Monday, December 17, 2007

Trail Through Nepal


Kathmandu
Kathmandu Valley
Baktapur
Nagarkot
Bhote Kosi River Camp (16km from Tibet border)
Pokhara
Sarangkot
Kopan Monastery

Tuesday, December 11, 2007

beyond words

i regret never posting after Kopan. i am writing this now 10 months later, but will slip it into this place on the blog, the place where the most transformative experience of my life should have been given expression.

i did write a few emails in the weeks after I left the monastery. so that all is not silence, i will paste a few quotes here.

and i will just say this... everything i wrote then is still true. and the transformations I underwent as a result of what I learned at Kopan, remain the most positive turning point of my adult life.
~
"I can say that Kopan is the best thing I have ever done in my life. finally to feel something real, something really real. friend... it's beyond words.
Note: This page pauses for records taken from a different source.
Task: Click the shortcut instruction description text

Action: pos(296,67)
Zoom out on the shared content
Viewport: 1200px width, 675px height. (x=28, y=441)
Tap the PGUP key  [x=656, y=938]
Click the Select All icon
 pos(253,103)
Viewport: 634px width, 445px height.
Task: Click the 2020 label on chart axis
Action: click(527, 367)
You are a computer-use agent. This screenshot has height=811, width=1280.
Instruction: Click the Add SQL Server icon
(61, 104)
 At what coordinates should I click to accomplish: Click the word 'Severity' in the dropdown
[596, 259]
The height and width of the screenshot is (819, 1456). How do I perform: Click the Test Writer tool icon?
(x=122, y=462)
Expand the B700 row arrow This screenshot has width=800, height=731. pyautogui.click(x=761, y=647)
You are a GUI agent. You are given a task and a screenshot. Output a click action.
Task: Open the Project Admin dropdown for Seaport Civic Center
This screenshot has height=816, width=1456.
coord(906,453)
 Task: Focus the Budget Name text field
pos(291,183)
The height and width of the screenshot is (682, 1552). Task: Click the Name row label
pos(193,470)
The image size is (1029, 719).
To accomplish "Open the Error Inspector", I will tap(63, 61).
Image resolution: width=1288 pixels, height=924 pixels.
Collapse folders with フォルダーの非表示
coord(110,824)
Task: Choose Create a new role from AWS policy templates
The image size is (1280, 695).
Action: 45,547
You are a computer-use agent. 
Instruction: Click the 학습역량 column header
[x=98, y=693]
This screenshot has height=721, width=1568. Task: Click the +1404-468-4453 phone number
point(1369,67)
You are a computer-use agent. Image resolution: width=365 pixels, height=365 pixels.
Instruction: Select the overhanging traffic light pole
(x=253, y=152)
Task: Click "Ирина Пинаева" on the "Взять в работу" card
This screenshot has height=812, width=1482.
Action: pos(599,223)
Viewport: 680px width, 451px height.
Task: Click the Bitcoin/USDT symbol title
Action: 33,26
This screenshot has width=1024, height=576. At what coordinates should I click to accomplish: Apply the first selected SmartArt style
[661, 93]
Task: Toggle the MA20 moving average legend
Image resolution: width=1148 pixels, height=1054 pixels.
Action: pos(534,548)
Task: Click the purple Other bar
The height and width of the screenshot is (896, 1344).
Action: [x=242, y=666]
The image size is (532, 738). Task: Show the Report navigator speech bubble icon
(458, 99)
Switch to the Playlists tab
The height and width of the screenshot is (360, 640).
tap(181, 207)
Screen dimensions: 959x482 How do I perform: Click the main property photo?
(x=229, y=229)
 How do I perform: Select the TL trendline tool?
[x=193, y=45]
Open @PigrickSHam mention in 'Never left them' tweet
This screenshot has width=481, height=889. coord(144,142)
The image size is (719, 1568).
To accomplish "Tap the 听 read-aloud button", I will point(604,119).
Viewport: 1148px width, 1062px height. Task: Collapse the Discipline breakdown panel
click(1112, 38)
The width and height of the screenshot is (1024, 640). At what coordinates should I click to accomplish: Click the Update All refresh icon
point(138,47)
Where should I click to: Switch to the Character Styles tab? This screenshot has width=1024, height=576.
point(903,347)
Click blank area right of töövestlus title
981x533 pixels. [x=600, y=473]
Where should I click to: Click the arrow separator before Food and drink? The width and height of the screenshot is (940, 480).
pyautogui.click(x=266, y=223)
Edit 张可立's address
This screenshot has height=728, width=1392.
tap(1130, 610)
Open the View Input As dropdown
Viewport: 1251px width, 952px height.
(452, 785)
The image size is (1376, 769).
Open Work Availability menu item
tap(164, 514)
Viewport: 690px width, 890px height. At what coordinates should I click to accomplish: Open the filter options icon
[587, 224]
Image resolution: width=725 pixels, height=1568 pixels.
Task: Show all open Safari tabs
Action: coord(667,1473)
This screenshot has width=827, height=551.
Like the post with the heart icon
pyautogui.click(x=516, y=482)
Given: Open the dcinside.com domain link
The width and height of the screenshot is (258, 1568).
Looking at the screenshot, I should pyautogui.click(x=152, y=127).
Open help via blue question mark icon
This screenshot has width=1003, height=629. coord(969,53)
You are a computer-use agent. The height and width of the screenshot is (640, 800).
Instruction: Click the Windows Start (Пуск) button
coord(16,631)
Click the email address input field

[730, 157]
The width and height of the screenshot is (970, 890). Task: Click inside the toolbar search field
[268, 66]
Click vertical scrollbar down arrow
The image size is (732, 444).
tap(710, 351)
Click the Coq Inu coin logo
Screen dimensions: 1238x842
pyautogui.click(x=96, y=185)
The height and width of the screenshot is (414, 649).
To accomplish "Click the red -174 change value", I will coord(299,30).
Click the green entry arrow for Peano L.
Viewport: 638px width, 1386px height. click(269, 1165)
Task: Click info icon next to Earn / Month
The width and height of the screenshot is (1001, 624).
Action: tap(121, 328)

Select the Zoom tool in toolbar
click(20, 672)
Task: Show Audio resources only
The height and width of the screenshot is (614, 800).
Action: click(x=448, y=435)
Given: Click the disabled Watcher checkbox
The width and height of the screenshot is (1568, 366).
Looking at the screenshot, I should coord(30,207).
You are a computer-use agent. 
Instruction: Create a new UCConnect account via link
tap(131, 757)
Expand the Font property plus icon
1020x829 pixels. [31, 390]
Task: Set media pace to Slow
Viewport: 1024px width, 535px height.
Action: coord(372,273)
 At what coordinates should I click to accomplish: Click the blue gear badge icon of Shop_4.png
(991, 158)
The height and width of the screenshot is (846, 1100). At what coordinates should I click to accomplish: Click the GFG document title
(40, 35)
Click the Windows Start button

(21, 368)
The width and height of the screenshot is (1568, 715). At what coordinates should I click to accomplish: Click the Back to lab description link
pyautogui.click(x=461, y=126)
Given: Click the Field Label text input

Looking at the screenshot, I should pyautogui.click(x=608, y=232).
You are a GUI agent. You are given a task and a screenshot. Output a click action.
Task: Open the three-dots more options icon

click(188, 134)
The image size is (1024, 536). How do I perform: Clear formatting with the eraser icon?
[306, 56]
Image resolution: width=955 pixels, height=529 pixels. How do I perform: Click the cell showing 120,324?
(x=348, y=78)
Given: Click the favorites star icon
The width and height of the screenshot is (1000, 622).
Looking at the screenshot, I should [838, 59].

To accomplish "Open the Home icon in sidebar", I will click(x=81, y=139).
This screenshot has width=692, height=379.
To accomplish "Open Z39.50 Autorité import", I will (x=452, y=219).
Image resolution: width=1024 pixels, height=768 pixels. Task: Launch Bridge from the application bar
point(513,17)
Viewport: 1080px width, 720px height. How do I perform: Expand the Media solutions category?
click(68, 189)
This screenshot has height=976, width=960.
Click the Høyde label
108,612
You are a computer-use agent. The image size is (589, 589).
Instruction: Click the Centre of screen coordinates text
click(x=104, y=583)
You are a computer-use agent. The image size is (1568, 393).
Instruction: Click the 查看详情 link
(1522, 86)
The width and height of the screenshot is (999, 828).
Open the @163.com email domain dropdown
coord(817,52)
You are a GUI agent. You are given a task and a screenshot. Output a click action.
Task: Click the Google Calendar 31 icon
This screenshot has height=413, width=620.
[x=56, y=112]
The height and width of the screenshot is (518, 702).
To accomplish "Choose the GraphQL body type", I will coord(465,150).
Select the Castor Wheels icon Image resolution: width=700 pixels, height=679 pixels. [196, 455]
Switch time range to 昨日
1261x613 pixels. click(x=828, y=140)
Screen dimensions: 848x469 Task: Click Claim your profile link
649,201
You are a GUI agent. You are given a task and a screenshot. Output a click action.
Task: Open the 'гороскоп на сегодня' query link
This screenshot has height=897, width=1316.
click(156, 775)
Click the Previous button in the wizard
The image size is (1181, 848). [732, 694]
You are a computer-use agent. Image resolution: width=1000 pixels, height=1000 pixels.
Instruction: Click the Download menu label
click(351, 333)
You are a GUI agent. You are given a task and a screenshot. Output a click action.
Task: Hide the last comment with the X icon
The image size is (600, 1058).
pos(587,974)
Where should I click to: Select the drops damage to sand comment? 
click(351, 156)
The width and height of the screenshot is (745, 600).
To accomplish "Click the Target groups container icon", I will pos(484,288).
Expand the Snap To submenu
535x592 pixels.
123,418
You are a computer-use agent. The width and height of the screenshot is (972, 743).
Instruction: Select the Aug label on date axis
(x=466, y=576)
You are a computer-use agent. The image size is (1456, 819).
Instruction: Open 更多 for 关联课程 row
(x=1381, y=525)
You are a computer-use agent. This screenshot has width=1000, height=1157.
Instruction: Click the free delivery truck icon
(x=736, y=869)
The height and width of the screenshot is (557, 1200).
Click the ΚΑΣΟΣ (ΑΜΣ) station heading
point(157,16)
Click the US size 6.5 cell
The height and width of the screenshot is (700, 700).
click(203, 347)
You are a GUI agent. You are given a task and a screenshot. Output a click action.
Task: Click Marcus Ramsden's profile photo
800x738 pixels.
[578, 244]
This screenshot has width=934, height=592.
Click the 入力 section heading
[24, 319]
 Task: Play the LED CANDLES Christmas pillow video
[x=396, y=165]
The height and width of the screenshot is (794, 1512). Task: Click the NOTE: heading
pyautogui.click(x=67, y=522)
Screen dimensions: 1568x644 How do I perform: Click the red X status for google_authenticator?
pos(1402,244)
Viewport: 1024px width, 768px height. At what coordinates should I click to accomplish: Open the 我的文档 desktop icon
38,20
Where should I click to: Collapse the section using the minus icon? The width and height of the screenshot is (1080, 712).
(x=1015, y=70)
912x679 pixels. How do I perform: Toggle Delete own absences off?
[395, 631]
I stayed there for five weeks, and then it was time. A few days ago I left my new spiritual home, and headed out into the world to be tested, and also to test what I have learned..."
~
"I have been trying to observe my mind as I normalize after the safety and seclusion of the monastery. it's quite remarkable the mental hecticness i let myself live with, and how much energy my mind burns on things it cannot control, or change. how much energy is put into desire or fear, and not even with a constructive outcome. my brain spends so little of its time on truly constructive things, and almost no time getting in touch with its spiritual foundations. so, i would like to gently help these things to change..."
~
"kopan was a revelation and a journey, and in terms of just plain natural beauty, beyond words. i was grateful for every day i woke up there, and felt so deeply nourished by the experience as a whole. even though, there were some difficult moments, and confronting ones too..."
~
"i have decided to continue traveling for now, to continue studying eastern philosophy... i know in some ways things are still just beginning. i open up more every day, and experience many beautiful and healing moments..."
~
"i have come back into myself, and am regaining that strong core. the person whose life i can benefit most right now is my own, and it's time for me to really do that..."

Sunday, November 11, 2007

entering kopan (bye for now)

when i am done with this post, i'll pick up my bags from Hotel Thamel and get into a cab to Kopan Monastery. i'll be entering the this Tibetan spiritual headquarters for the annual one month Lam Rim course, which covers the central text outlining the path to enlightenment in the Mahayana tradition.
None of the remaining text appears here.